Un plan en deux temps pour réformer les cotisations patronales
Astrid Panosyan-Bouvet, récemment nommée ministre du Travail, a présenté les grandes lignes du projet gouvernemental visant à modifier les allègements de cotisations patronales, lors d’une réunion avec les partenaires sociaux. L’objectif affiché est ambitieux : récupérer 5 milliards d’euros par an sur trois ans. Cette somme serait réinjectée dans le budget de la Sécurité sociale, en accord avec les recommandations du récent rapport des économistes Antoine Bozio et Étienne Wasmer.

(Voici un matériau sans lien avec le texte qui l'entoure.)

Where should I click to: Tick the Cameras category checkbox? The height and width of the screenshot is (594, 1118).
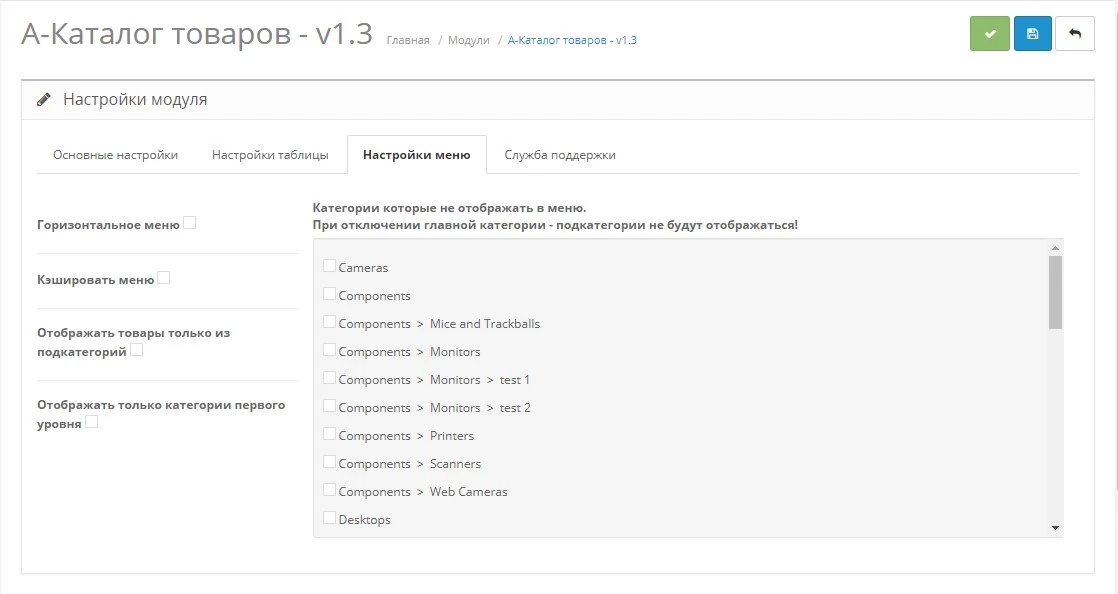329,266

Le dispositif actuel d’allègements de cotisations, particulièrement concentré autour du Smic, sera revu pour réduire les effets de seuil qui augmentent le coût pour les employeurs lorsque les salaires progressent. La ministre a évoqué un plan en deux phases, en 2025 et 2026, pour relever les cotisations au niveau du salaire minimum. Cette stratégie progressive permettrait d’atténuer l’impact financier pour les entreprises.
Le projet a suscité des réactions parmi les représentants syndicaux présents lors de la réunion. Selon Pierre Jardon, représentant de la CFTC au Haut Conseil des rémunérations (HCREP), « la ministre envisage une réduction des exonérations de cotisations patronales au niveau du Smic et une modification de la pente des allègements sur deux ans ». Ces exonérations, aujourd’hui valables jusqu’à 3,5 Smic, pourraient être limitées à 3 Smic à l’avenir. Le ministère du Travail n’a pas encore donné de détails supplémentaires sur cette réforme, mais a confirmé les grandes orientations du projet.
Vers une répartition plus équitable des allègements
L’augmentation significative du nombre de salariés rémunérés au Smic en France justifie en partie cette réforme. En effet, au 1er janvier 2023, 17,3 % des salariés français étaient payés au Smic, un chiffre en forte hausse ces dernières années. Ce contexte économique complexifie les augmentations de salaires pour cette catégorie de travailleurs, en raison des coûts élevés pour les employeurs.
Le rapport Bozio-Wasmer souligne que pour une personne seule sans enfant au Smic, une augmentation de revenu disponible de 100 euros par mois entraîne un surcoût de 483 euros pour l’employeur. Cette réalité, couplée aux effets de seuil, freine les entreprises dans leur volonté d’améliorer les conditions salariales de leurs employés.
Astrid Panosyan-Bouvet souhaite donc aller vite, en intégrant les conclusions du rapport dans le projet de budget de la Sécurité sociale pour 2025, qui sera présenté très prochainement. Ces changements devraient être discutés dans les semaines à venir, alors que les syndicats et les représentants du patronat scrutent de près les ajustements proposés.
La révision des allègements de cotisations est un sujet délicat, car elle touche directement à l’équilibre économique des entreprises et au pouvoir d’achat des salariés. Pour les économistes du rapport, la répartition actuelle, concentrée autour des bas salaires, pourrait être mieux équilibrée pour faciliter les augmentations salariales. Cependant, toute modification des allègements doit être accompagnée d’une attention particulière aux impacts qu’elle pourrait avoir sur l’emploi et sur la compétitivité des entreprises.